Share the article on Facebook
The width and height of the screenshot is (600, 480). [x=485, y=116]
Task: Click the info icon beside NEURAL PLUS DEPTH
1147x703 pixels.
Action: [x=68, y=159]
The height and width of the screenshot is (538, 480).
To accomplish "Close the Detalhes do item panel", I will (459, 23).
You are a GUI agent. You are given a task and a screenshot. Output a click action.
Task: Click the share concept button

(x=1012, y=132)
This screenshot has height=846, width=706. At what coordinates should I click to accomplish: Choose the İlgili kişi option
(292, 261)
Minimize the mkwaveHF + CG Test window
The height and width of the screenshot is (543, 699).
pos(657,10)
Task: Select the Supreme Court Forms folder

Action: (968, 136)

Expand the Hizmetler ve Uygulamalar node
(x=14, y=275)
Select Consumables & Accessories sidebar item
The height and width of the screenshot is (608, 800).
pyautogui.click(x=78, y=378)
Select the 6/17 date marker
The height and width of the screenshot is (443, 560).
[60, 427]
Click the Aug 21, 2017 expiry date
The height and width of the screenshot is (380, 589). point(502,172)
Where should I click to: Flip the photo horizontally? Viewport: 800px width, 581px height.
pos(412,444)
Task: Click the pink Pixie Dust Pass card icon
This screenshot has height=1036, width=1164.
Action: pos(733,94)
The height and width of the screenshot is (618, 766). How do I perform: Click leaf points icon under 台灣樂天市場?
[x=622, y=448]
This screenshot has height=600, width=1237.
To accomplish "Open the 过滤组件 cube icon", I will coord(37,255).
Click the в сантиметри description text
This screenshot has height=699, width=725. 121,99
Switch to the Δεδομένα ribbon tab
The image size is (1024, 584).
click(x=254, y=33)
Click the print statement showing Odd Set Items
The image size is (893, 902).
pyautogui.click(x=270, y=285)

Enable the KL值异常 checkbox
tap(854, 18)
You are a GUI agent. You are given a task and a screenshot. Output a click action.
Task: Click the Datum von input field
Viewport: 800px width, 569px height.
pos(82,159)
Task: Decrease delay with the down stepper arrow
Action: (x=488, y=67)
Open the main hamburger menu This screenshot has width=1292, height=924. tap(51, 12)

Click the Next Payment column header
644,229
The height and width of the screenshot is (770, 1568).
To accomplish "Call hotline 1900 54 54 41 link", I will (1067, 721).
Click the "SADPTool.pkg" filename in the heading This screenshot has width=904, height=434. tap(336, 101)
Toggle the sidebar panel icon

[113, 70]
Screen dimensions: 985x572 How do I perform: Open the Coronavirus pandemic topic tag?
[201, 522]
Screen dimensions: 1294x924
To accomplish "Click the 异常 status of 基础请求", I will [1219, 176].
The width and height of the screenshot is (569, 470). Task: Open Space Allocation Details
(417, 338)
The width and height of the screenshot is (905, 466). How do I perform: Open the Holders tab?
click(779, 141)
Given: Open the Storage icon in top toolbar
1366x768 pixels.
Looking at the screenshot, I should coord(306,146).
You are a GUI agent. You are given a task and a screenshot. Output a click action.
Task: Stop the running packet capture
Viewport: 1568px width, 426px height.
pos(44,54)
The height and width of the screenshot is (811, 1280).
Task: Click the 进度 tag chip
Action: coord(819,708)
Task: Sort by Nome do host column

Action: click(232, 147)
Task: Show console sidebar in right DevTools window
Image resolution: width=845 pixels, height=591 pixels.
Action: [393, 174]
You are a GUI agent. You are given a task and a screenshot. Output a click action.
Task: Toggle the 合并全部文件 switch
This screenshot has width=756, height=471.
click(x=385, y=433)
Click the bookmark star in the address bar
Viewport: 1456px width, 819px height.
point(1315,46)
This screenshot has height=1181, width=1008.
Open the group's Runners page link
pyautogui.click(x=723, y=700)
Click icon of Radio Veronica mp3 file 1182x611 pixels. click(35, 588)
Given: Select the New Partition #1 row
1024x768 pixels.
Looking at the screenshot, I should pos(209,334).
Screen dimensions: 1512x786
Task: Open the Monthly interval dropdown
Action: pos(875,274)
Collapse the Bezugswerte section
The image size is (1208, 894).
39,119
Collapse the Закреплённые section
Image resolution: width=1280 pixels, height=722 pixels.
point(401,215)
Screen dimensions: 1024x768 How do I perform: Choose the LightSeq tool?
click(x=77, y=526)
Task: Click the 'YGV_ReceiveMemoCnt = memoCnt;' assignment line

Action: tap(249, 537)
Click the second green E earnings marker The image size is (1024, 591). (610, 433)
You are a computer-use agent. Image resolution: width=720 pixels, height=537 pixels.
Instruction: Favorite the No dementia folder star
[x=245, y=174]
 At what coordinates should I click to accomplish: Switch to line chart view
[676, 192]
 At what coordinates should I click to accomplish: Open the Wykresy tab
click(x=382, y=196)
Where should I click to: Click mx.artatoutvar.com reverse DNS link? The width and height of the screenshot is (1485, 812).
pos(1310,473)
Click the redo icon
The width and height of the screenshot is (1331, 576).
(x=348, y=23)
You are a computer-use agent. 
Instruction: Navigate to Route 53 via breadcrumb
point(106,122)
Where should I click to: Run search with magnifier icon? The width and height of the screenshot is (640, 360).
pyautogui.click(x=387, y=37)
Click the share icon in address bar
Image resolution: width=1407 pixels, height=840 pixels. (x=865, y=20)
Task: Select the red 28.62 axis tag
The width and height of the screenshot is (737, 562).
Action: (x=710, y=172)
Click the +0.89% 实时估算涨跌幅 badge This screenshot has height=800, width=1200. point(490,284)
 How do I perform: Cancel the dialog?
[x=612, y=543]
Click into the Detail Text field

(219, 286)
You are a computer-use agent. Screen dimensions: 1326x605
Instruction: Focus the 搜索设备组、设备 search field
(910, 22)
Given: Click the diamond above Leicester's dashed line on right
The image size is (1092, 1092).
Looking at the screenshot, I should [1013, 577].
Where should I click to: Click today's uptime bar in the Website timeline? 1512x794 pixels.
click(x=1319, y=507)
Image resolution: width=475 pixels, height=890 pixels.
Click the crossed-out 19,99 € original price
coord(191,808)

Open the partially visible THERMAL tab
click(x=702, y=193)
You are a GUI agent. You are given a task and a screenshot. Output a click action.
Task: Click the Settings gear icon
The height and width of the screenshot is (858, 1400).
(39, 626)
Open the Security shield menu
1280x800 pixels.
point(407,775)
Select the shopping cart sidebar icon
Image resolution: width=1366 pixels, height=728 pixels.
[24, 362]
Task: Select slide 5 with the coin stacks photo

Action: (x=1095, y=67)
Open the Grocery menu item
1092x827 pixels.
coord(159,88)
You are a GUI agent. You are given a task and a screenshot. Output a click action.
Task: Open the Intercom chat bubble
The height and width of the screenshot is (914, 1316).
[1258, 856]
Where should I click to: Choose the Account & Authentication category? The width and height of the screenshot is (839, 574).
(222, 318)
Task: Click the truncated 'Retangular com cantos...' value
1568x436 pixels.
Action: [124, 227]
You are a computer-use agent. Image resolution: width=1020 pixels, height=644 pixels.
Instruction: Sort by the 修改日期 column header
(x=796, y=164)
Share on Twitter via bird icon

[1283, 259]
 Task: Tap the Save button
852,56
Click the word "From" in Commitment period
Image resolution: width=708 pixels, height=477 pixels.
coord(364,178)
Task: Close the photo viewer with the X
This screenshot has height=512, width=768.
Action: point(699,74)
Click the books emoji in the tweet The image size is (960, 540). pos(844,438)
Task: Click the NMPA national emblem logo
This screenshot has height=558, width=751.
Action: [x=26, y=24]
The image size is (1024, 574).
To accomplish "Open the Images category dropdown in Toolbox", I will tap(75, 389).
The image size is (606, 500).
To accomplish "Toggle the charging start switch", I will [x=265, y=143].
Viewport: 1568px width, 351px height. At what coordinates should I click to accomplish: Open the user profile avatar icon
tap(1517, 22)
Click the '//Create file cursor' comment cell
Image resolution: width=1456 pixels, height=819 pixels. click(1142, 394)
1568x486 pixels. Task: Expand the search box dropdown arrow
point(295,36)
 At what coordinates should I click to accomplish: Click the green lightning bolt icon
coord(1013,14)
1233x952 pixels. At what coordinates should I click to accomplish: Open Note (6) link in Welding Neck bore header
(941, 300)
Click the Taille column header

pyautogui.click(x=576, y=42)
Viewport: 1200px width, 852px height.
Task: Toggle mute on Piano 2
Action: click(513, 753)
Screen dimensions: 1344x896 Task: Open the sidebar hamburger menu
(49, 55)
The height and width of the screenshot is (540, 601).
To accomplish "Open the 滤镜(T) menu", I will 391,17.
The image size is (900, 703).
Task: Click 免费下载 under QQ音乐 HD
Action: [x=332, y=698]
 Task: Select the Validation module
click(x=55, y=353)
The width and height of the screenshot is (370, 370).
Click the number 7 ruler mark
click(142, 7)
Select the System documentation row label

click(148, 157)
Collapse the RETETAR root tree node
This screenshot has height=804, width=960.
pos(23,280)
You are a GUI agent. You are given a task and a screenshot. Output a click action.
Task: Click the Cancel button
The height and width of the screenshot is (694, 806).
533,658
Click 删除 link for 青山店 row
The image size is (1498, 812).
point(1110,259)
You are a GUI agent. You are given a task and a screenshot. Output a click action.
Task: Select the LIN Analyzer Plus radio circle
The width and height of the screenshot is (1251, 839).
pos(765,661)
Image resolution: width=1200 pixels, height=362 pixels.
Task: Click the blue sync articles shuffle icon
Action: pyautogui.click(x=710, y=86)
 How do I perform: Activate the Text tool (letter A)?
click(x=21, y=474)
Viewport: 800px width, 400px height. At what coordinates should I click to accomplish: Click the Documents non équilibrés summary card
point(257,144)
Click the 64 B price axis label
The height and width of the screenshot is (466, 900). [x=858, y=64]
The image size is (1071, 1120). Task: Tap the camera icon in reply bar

+ + + + +

» Problem requirements:
Show each line in the listing above that has "computer".

» Output below:
You are a computer-use agent. Image resolution: width=720 pixels, height=537 pixels.
You are a computer-use agent. 
You are a computer-use agent. Screen dimensions: 1326x605
You are a computer-use agent. Image resolution: width=1020 pixels, height=644 pixels.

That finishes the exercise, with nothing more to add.